→ Your assignment: Could you copy each line of the listing that holds "Given"?

+-------+

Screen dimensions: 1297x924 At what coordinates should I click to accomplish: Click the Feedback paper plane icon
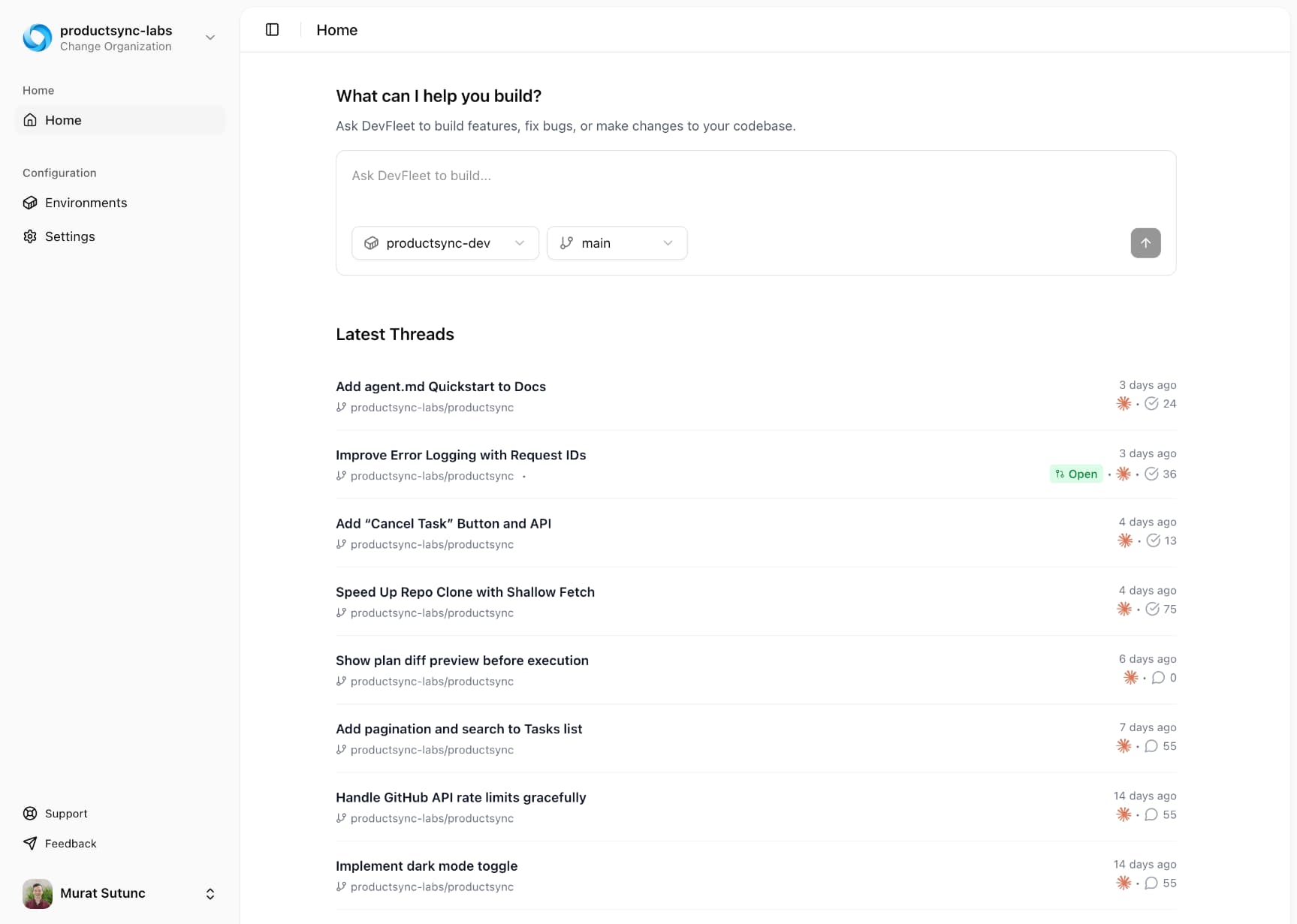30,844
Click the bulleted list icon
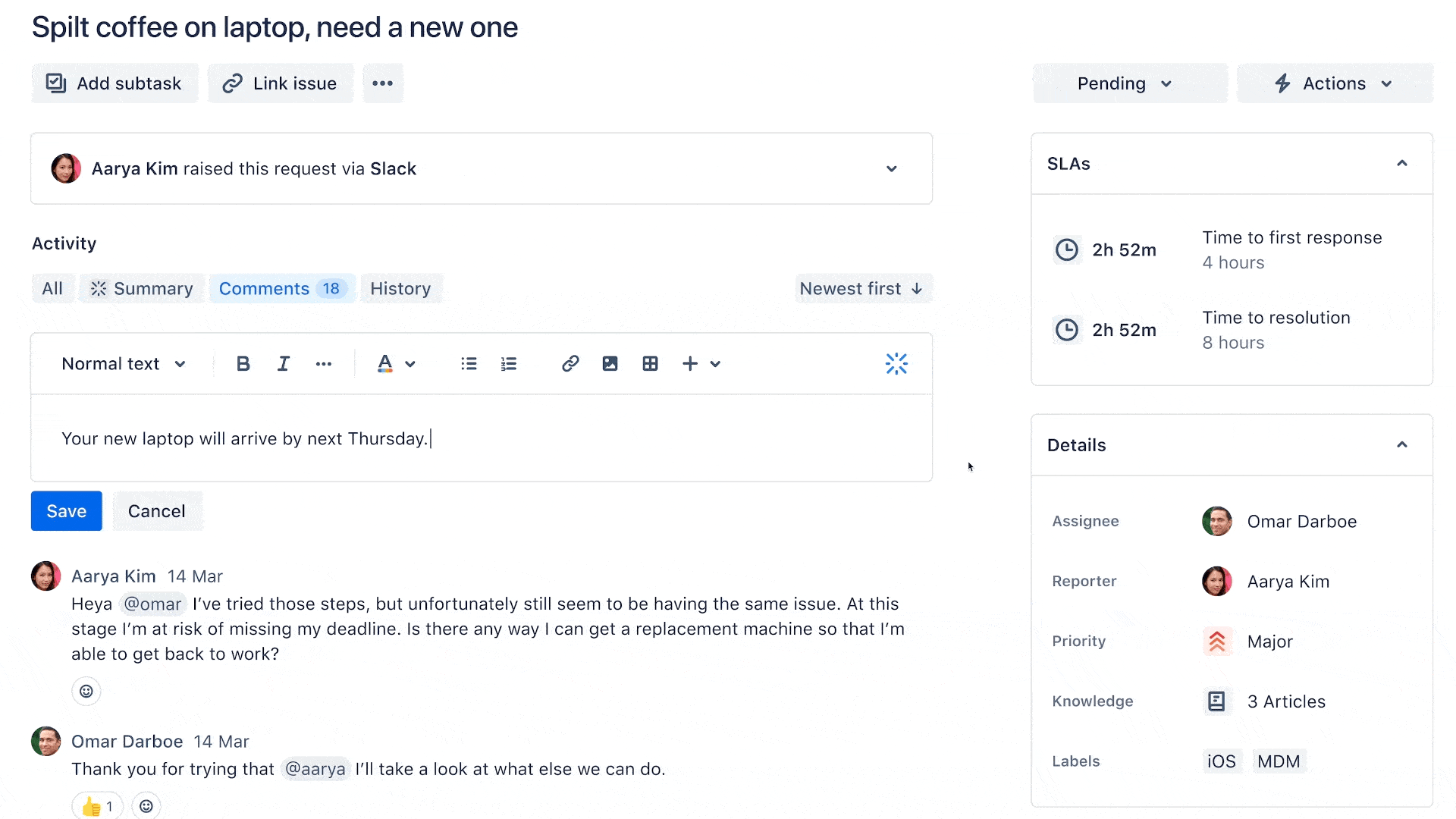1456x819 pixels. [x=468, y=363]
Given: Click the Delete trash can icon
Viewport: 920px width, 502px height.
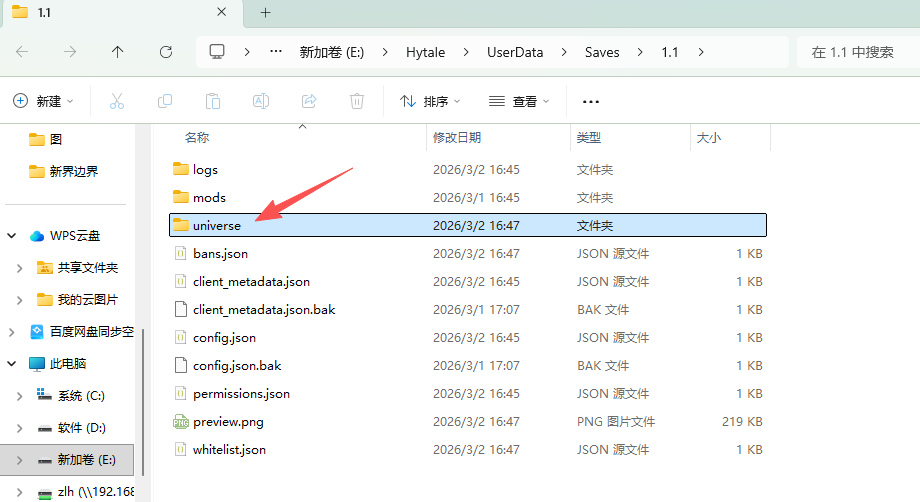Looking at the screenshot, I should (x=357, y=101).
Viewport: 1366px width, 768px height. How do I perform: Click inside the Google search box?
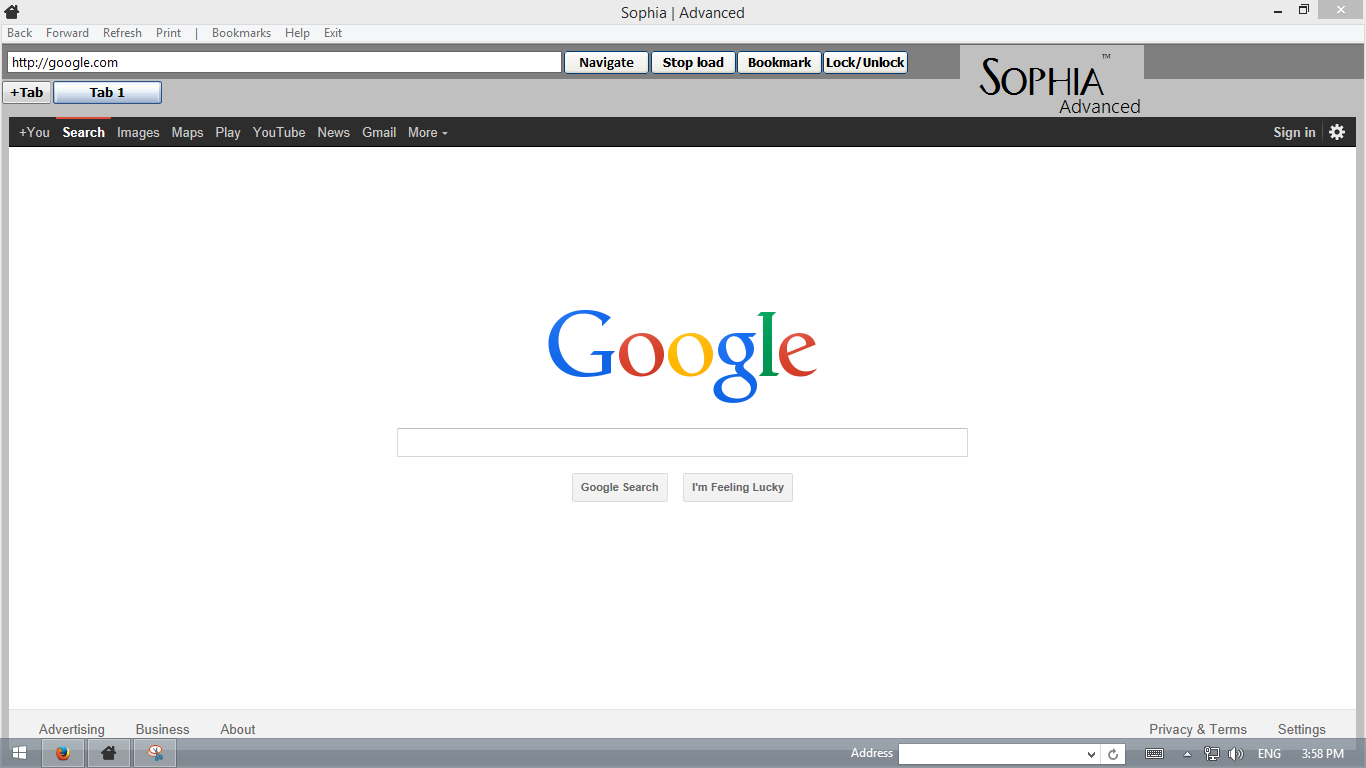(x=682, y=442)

+-------+

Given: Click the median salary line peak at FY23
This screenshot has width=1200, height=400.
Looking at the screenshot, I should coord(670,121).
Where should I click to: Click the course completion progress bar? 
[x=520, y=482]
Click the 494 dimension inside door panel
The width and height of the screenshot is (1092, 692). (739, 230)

+-------+

→ Finished task:
Given: Click the Delete trash can icon
Given: Click the median salary line peak at FY23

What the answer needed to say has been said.